§ Problem:
In the records below, begin at the line containing "TeamViewer (582, 1867)" and end at the line containing "Compañía (654, 117)"; quote every line in that span exactly, including both boundary lines, and no others.

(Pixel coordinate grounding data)
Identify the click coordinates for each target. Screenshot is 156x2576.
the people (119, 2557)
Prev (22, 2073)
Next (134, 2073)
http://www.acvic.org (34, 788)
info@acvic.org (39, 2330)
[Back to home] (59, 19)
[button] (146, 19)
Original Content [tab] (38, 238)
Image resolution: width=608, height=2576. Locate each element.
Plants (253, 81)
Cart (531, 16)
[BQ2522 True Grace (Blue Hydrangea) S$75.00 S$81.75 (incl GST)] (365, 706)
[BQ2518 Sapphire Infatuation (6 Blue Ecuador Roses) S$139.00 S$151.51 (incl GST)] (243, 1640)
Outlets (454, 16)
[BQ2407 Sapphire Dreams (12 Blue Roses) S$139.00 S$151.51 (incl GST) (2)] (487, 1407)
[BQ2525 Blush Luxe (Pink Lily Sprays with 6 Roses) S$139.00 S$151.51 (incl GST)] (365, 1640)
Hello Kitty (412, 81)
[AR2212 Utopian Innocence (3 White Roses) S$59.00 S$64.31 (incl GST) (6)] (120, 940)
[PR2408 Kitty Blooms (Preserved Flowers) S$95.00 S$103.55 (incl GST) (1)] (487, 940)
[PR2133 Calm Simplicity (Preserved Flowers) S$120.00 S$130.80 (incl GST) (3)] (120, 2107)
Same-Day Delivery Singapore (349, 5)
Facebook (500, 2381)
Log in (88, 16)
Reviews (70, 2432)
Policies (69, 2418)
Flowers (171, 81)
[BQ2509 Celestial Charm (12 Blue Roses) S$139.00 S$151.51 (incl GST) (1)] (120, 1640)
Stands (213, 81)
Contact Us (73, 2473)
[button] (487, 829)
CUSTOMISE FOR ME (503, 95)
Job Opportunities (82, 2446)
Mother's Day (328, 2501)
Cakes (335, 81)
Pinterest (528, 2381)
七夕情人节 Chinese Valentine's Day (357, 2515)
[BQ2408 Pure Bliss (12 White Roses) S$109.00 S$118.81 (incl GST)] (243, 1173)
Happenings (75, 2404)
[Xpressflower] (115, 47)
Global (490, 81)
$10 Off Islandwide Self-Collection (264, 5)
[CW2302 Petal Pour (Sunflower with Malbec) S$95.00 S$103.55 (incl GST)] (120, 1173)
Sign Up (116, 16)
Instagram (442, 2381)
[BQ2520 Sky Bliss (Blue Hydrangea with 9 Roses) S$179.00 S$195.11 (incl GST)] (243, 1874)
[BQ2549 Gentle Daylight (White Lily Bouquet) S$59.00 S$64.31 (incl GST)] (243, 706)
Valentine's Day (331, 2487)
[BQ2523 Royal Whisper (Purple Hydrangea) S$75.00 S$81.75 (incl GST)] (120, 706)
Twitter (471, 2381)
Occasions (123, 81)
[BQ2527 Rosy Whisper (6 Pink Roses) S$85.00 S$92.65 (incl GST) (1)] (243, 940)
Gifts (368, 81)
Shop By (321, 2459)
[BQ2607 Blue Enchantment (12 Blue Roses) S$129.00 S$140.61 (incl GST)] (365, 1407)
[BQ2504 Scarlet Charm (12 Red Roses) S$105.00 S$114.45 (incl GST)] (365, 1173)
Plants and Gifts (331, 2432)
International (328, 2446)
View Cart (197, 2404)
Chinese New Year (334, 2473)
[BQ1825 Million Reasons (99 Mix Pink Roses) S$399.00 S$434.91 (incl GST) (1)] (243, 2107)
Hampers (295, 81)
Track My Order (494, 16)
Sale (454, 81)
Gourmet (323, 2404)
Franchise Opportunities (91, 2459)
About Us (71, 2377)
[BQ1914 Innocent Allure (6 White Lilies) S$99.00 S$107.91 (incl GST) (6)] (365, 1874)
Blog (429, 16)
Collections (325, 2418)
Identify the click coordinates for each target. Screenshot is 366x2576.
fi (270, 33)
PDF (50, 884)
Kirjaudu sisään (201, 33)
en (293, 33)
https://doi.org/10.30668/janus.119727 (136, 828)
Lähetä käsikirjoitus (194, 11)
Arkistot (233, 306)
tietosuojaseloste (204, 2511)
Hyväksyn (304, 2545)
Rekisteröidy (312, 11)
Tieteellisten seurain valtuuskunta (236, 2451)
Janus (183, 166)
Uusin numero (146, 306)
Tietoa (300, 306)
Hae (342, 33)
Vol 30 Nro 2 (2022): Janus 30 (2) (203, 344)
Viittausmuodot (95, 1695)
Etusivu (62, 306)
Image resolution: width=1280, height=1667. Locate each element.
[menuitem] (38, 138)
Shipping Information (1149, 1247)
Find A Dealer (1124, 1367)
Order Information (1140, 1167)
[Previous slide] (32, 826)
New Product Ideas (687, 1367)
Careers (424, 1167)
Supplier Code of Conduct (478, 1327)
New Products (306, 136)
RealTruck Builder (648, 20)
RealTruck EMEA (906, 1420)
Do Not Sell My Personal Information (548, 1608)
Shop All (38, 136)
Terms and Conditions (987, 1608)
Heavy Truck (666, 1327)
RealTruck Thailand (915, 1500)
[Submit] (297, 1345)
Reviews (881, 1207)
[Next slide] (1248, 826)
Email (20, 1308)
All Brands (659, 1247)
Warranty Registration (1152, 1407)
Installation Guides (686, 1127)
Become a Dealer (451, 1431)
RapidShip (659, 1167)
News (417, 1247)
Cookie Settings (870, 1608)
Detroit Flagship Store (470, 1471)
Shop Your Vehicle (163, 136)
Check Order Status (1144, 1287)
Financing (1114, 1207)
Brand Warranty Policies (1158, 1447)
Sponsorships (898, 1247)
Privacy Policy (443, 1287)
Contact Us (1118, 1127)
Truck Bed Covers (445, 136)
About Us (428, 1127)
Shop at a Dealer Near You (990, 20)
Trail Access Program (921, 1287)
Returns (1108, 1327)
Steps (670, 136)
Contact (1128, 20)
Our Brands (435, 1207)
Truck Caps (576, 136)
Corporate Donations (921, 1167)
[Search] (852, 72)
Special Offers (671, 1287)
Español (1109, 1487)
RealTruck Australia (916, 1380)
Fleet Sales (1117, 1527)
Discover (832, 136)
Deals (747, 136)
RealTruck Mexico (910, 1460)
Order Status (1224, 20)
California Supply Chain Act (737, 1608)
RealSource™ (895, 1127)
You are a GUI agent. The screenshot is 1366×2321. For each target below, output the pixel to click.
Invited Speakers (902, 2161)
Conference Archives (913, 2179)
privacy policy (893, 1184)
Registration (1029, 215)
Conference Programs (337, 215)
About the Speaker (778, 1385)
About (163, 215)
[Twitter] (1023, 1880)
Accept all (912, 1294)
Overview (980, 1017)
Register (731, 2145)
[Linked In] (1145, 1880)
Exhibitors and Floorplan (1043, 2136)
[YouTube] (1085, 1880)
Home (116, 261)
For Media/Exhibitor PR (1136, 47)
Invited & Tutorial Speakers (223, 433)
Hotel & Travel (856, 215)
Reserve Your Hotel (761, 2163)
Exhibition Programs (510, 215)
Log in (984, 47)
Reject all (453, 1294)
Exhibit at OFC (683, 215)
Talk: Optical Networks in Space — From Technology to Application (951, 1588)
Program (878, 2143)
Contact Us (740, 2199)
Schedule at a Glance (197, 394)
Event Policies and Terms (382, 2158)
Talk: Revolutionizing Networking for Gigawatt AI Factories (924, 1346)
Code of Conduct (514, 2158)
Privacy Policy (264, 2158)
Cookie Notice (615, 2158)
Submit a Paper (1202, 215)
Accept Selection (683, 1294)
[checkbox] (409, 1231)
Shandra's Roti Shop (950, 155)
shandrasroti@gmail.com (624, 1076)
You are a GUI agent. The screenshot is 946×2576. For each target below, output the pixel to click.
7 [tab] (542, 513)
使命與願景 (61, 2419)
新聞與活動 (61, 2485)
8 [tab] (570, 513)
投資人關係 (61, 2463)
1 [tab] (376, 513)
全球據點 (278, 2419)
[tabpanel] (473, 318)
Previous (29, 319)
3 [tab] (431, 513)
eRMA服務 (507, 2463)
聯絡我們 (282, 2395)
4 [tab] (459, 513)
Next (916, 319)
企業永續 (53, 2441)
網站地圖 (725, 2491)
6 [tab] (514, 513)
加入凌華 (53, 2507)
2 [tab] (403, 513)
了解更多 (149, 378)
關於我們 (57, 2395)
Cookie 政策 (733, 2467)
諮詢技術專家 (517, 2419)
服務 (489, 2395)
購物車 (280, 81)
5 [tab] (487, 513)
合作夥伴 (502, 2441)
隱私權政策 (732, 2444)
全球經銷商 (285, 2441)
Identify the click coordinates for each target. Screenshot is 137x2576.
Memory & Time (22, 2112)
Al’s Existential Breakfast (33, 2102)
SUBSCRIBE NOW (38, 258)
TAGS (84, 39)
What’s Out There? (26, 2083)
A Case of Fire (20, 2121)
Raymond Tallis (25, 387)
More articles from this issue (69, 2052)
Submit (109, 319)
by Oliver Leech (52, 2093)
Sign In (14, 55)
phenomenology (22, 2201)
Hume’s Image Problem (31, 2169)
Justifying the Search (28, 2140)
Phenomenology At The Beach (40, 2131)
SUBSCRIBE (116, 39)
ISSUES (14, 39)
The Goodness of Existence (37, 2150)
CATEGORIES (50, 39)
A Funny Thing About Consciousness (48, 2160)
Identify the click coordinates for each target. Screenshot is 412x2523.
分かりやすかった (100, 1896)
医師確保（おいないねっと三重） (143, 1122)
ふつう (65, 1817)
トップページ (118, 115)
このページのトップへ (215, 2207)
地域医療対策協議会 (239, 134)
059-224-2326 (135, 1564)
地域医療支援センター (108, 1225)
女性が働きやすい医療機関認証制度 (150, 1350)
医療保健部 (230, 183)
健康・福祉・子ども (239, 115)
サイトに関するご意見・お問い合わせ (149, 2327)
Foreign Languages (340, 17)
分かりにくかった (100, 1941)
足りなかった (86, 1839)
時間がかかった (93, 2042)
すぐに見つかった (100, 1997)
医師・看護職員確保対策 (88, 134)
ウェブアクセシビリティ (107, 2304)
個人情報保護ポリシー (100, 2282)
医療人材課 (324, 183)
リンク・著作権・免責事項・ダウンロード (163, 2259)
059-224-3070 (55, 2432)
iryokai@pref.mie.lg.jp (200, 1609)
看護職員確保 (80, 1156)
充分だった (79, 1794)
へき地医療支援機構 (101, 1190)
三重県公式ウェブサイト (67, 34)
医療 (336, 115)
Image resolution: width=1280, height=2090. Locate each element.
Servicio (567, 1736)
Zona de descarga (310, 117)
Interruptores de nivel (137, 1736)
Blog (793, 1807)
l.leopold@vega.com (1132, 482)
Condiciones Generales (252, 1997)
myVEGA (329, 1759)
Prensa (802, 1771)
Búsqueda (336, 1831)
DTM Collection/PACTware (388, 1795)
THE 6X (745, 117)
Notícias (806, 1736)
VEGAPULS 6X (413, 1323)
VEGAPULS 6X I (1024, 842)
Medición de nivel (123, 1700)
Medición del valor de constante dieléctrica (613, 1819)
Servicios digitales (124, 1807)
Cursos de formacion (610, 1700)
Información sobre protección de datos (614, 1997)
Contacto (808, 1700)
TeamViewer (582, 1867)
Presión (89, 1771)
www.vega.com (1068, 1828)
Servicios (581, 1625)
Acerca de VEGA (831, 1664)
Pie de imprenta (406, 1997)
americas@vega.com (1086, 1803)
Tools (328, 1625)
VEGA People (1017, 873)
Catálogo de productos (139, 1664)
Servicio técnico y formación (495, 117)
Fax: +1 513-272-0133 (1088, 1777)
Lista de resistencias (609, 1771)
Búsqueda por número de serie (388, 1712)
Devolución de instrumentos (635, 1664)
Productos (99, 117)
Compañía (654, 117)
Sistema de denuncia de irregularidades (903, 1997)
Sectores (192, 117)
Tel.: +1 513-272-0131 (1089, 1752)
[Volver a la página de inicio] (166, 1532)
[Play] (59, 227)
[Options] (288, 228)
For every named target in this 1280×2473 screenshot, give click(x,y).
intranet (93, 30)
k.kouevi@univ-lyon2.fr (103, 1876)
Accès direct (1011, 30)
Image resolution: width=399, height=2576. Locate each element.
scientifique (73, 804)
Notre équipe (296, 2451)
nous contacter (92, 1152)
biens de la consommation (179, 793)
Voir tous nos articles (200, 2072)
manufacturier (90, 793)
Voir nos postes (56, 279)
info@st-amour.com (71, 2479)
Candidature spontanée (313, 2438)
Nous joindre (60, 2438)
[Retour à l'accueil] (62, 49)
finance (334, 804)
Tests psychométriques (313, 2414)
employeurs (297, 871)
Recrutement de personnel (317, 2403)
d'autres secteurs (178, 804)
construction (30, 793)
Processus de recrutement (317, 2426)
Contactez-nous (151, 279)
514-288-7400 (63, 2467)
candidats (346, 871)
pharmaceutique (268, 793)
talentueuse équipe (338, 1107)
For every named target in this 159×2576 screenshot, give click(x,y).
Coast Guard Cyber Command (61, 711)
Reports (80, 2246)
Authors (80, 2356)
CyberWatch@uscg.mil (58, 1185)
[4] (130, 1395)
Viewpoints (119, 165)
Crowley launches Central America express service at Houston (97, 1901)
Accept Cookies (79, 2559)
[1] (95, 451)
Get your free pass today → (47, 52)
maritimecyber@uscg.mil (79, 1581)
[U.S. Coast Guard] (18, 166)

§ Output for this exercise:
TeamViewer (582, 1867)
Presión (89, 1771)
www.vega.com (1068, 1828)
Servicios (581, 1625)
Acerca de VEGA (831, 1664)
Pie de imprenta (406, 1997)
americas@vega.com (1086, 1803)
Tools (328, 1625)
VEGA People (1017, 873)
Catálogo de productos (139, 1664)
Servicio técnico y formación (495, 117)
Fax: +1 513-272-0133 (1088, 1777)
Lista de resistencias (609, 1771)
Búsqueda por número de serie (388, 1712)
Devolución de instrumentos (635, 1664)
Productos (99, 117)
Compañía (654, 117)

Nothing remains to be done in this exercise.